**SHORT EXERCISE**
Please write out the listing below word for word, beginning at the line that contains "Describe the element at coordinates (191, 62)" and continuing through the end of the listing. Leave the pictures out.
____________
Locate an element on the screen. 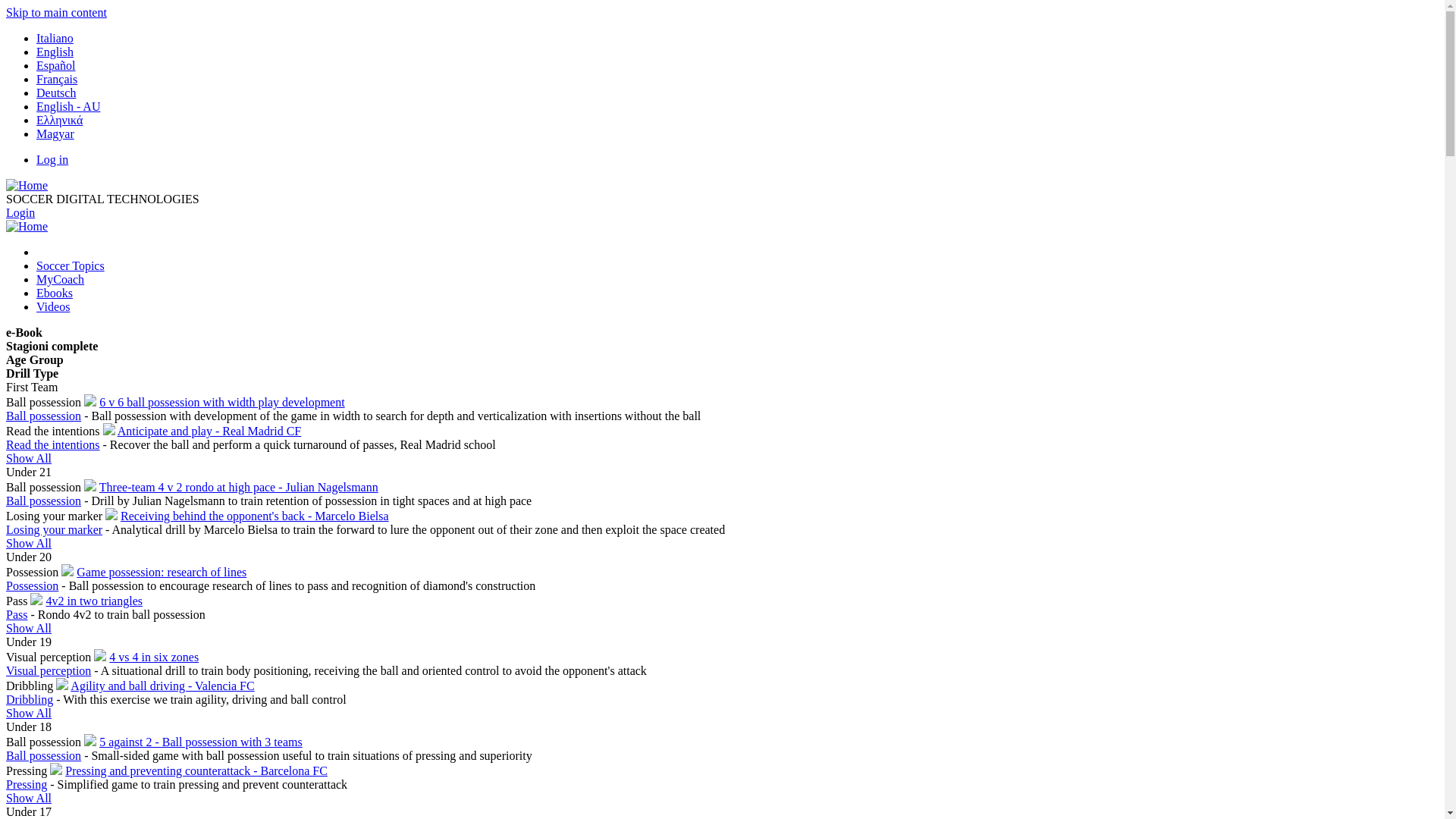 This screenshot has width=1456, height=819. '4 vs 4 in six zones' is located at coordinates (153, 656).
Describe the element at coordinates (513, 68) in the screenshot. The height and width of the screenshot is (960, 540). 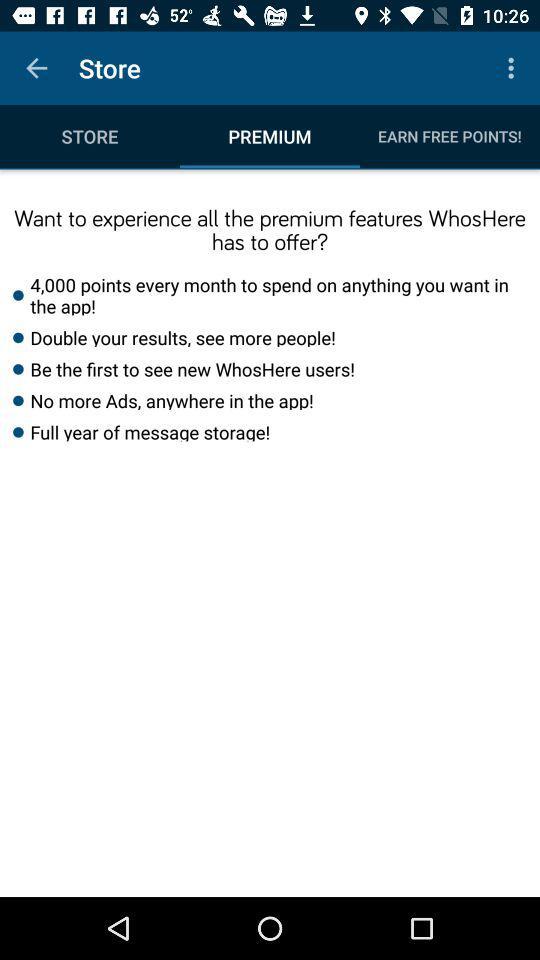
I see `icon above earn free points! icon` at that location.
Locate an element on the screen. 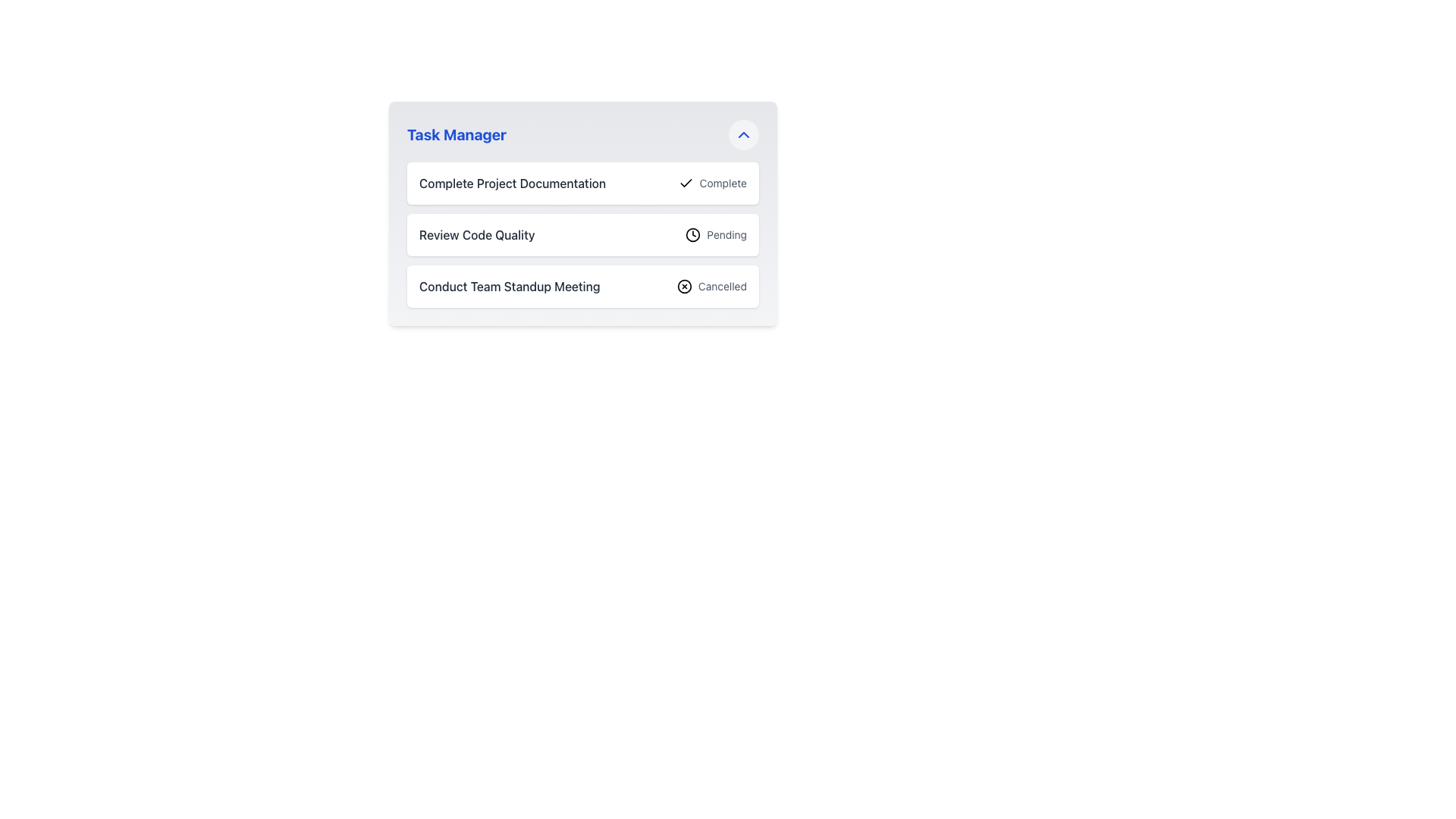 Image resolution: width=1456 pixels, height=819 pixels. the circular icon base that serves as the background for the cancel/cross icon, indicating a negative status, located at the lower right corner of the 'Conduct Team Standup Meeting' task entry in the Task Manager interface is located at coordinates (683, 287).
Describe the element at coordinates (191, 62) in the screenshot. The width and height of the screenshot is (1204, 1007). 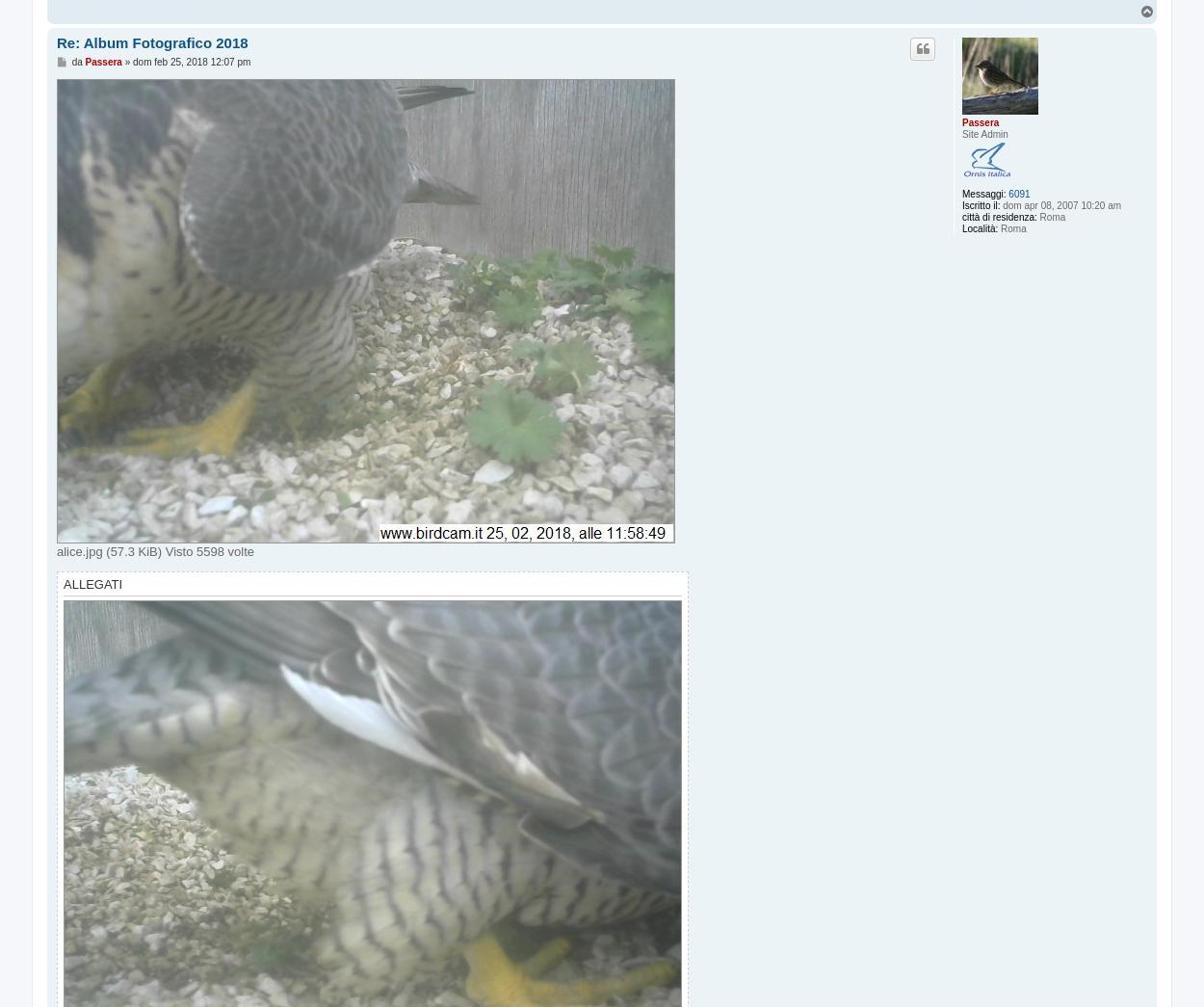
I see `'dom feb 25, 2018 12:07 pm'` at that location.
____________
**FINISHED EXERCISE**
Describe the element at coordinates (191, 62) in the screenshot. The width and height of the screenshot is (1204, 1007). 
I see `'dom feb 25, 2018 12:07 pm'` at that location.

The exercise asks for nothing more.